Copy each record exactly, word for word.

BEGIN Material for the task

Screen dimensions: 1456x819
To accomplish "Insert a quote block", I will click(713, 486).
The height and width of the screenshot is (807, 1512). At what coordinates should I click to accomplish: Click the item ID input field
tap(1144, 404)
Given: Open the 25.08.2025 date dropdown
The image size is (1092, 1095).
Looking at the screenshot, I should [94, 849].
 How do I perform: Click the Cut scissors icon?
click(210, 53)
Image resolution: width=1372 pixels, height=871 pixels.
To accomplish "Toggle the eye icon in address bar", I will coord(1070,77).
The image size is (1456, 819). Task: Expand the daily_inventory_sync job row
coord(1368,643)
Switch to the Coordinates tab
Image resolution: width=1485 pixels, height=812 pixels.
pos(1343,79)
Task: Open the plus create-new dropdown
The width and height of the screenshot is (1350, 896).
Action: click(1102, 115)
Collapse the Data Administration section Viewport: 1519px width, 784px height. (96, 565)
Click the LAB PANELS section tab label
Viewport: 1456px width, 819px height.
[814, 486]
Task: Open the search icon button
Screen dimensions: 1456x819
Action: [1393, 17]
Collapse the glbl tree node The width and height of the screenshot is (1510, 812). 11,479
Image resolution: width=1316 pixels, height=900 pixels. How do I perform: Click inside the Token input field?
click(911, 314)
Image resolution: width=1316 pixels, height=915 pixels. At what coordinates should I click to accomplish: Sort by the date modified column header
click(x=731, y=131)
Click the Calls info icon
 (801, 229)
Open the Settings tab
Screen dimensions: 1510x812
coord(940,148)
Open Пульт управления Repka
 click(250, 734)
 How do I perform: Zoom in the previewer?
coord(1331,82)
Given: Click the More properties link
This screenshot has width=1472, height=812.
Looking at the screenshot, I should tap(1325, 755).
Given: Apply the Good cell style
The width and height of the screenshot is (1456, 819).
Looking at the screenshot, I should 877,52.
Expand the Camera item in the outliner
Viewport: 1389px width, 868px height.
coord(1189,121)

END Material for the task

Response to the task ->
Screen dimensions: 1456x819
To accomplish "Insert a quote block", I will click(713, 486).
The height and width of the screenshot is (807, 1512). At what coordinates should I click to accomplish: Click the item ID input field
tap(1144, 404)
Given: Open the 25.08.2025 date dropdown
The image size is (1092, 1095).
Looking at the screenshot, I should [94, 849].
 How do I perform: Click the Cut scissors icon?
click(210, 53)
Image resolution: width=1372 pixels, height=871 pixels.
To accomplish "Toggle the eye icon in address bar", I will coord(1070,77).
The image size is (1456, 819). Task: Expand the daily_inventory_sync job row
coord(1368,643)
Switch to the Coordinates tab
Image resolution: width=1485 pixels, height=812 pixels.
pos(1343,79)
Task: Open the plus create-new dropdown
The width and height of the screenshot is (1350, 896).
Action: click(1102, 115)
Collapse the Data Administration section Viewport: 1519px width, 784px height. (96, 565)
Click the LAB PANELS section tab label
Viewport: 1456px width, 819px height.
[814, 486]
Task: Open the search icon button
Screen dimensions: 1456x819
Action: [1393, 17]
Collapse the glbl tree node The width and height of the screenshot is (1510, 812). 11,479
Image resolution: width=1316 pixels, height=900 pixels. How do I perform: Click inside the Token input field?
click(911, 314)
Image resolution: width=1316 pixels, height=915 pixels. At what coordinates should I click to accomplish: Sort by the date modified column header
click(x=731, y=131)
Click the Calls info icon
 (801, 229)
Open the Settings tab
Screen dimensions: 1510x812
coord(940,148)
Open Пульт управления Repka
 click(250, 734)
 How do I perform: Zoom in the previewer?
coord(1331,82)
Given: Click the More properties link
This screenshot has width=1472, height=812.
Looking at the screenshot, I should tap(1325, 755).
Given: Apply the Good cell style
The width and height of the screenshot is (1456, 819).
Looking at the screenshot, I should 877,52.
Expand the Camera item in the outliner
Viewport: 1389px width, 868px height.
coord(1189,121)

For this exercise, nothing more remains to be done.